Whenever a line in the records below holds the string "computer", copy it out.
-*-
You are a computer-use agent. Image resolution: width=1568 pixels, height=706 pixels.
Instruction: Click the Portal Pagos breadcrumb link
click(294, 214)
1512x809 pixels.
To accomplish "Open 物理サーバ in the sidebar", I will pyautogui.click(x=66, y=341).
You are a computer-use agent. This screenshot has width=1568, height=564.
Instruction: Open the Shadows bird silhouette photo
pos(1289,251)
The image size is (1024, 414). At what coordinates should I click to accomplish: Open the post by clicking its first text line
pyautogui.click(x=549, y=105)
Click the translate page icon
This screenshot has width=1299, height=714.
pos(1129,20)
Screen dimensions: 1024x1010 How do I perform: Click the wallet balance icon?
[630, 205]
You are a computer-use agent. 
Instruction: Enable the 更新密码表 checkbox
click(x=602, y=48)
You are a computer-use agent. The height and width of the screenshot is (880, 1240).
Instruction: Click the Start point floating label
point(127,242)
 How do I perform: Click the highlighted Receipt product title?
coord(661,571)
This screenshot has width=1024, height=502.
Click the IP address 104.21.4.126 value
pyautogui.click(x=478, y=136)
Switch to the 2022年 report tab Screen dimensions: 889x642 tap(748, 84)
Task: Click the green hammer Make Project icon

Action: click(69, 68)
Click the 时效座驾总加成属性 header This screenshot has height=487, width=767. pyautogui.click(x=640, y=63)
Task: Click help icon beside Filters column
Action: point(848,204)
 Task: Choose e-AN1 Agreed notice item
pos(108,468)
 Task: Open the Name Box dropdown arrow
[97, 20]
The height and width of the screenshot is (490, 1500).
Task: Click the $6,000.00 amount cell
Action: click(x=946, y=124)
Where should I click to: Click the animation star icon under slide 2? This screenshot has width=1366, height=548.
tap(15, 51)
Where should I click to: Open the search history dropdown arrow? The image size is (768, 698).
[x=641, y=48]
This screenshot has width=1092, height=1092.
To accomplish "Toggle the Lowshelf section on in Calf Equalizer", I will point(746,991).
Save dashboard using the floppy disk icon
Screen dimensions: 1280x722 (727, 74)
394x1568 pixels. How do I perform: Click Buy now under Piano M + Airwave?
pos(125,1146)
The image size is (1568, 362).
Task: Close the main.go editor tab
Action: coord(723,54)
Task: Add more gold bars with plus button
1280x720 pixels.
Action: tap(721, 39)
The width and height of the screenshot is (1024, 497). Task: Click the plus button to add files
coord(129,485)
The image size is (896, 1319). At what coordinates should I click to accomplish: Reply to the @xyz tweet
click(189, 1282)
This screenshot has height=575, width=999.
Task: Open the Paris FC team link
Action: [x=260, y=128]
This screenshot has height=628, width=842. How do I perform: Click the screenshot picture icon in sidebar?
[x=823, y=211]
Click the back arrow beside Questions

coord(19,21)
-*-
FINAL ANSWER ▸
You are a computer-use agent. Image resolution: width=1568 pixels, height=706 pixels.
You are a computer-use agent. This screenshot has width=1568, height=564.
You are a computer-use agent. 
You are a computer-use agent. The height and width of the screenshot is (880, 1240).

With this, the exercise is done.